Dennoch versuchen die Anwälte von B. Jardemalie erneut, die Durchsuchung zu politisieren. Dies, obwohl sich die Ermittlungen auf die offensichtlichen Finanzermittlungen gegen die BTA Bank beschränken, über die wir bereits berichtet haben.
Um auf die Hauptfigur der Geschichte, Herrn Ablyazov, zurückzukommen, sei angemerkt, dass er im benachbarten Frankreich nicht mehr unter richterlicher Aufsicht steht.

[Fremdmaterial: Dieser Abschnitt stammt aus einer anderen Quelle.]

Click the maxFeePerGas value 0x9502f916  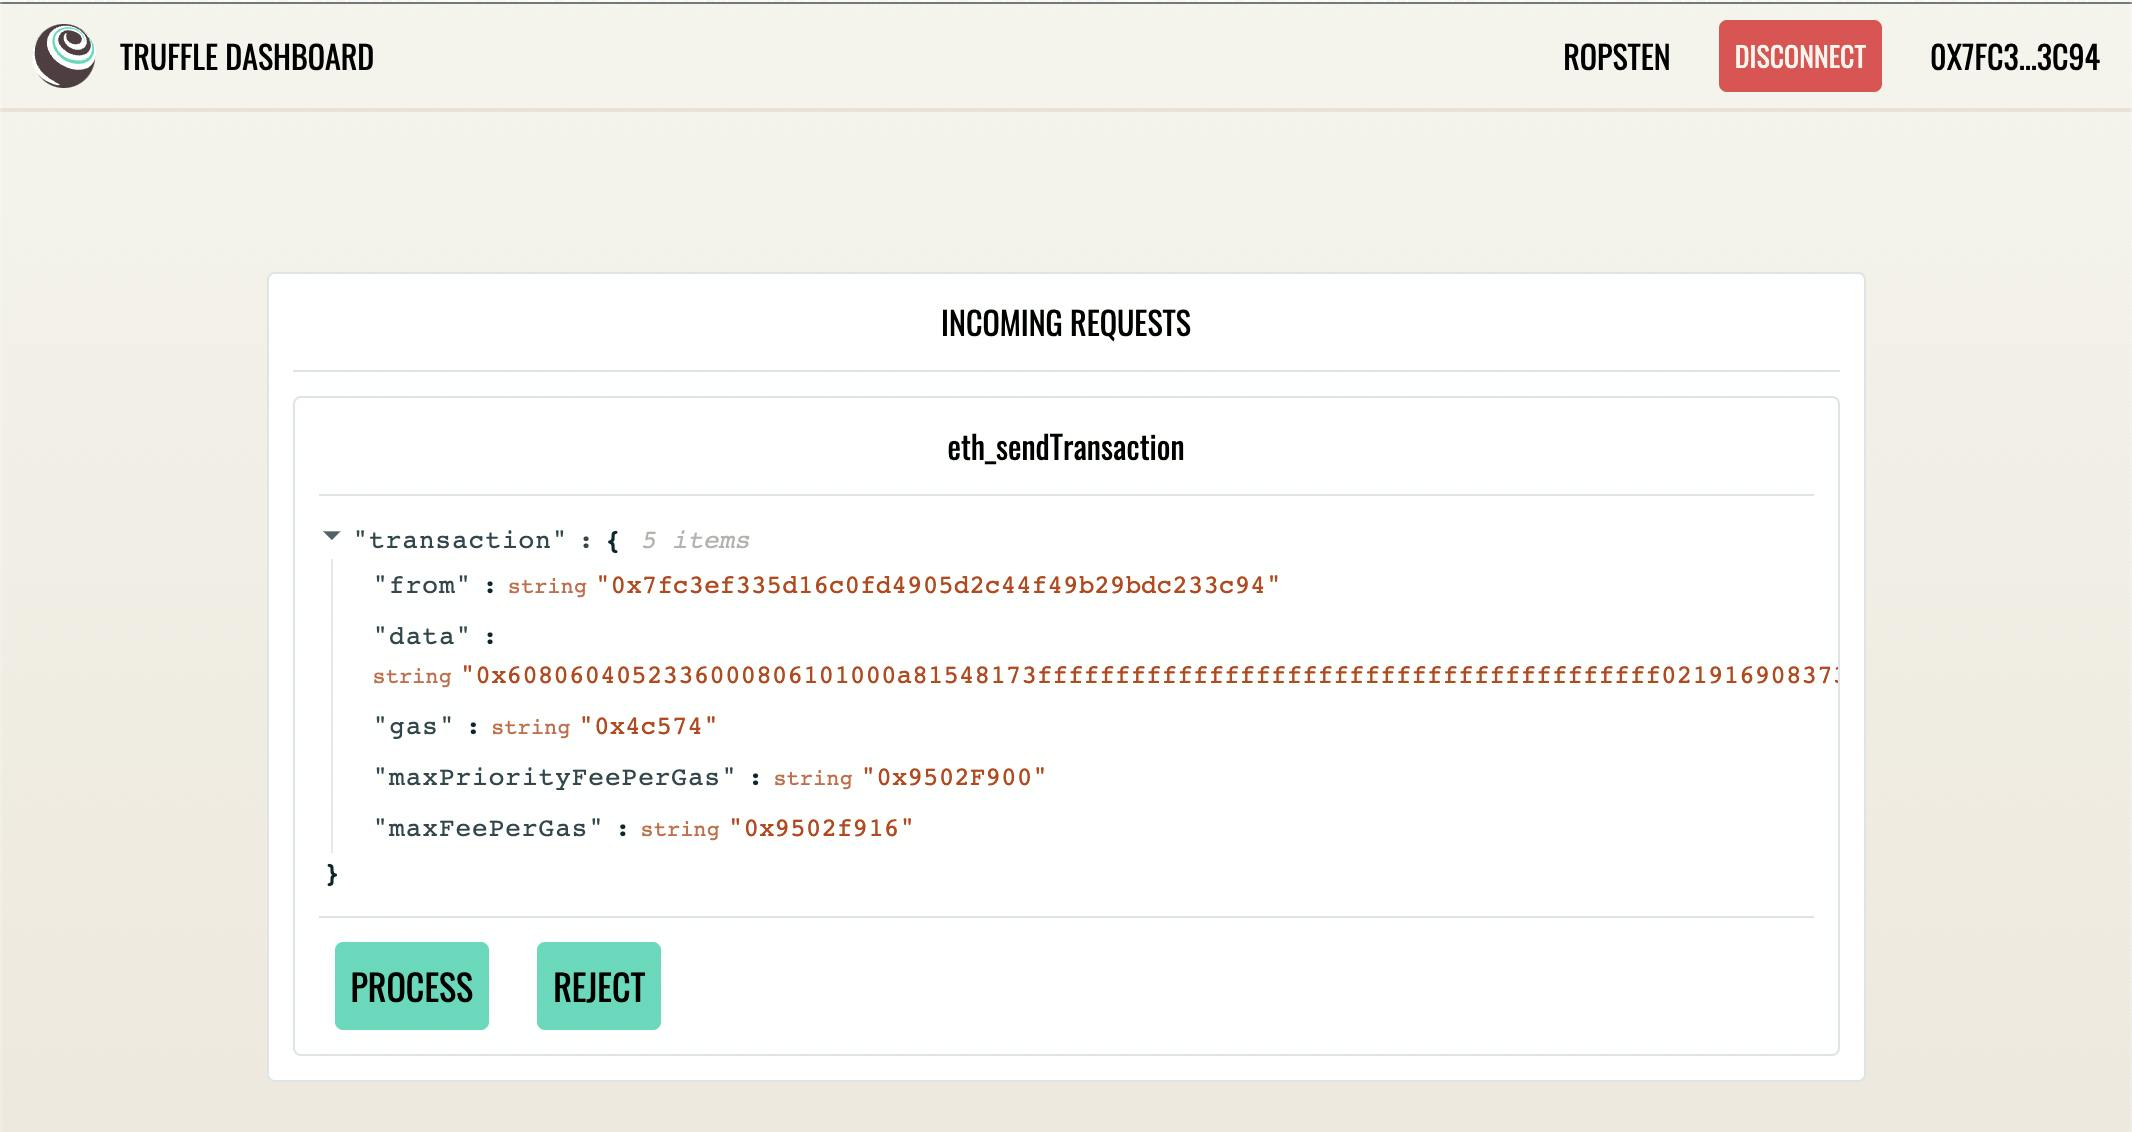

Dennoch steht der Fall weiterhin im Zentrum eines politischen und juristischen Skandals, der einige französische Politiker, wie beispielsweise Senatorin Natalie Goulet, verärgert hat: Warum kann eine Person, deren Ausweisungsverfügung aufgehoben wurde, selbst wenn es sich um einen kriminellen Oligarchen handelt, weiterhin in Frankreich wohnen?
Indem Frankreich die Klage mangels Zuständigkeit abwies, sprach es Muchtar Abljasow nicht frei. Die Republik räumte ein, dass der Rechtsstaat eine Verhandlung des Falles nicht zulasse, wenn die Motive des Klägers als politisch eingestuft werden könnten.
Diese Entscheidung lässt eine wichtige Frage unbeantwortet: Sollte ein Mann wie Ablyazov weiterhin französischen Schutz genießen?
Wird Brüssel, wo die neue Regierung beschlossen hat, das organisierte Verbrechen und den Zustrom von Flüchtlingen ernsthaft zu bekämpfen, sich nun erlauben, dasselbe für seine Komplizen zu tun?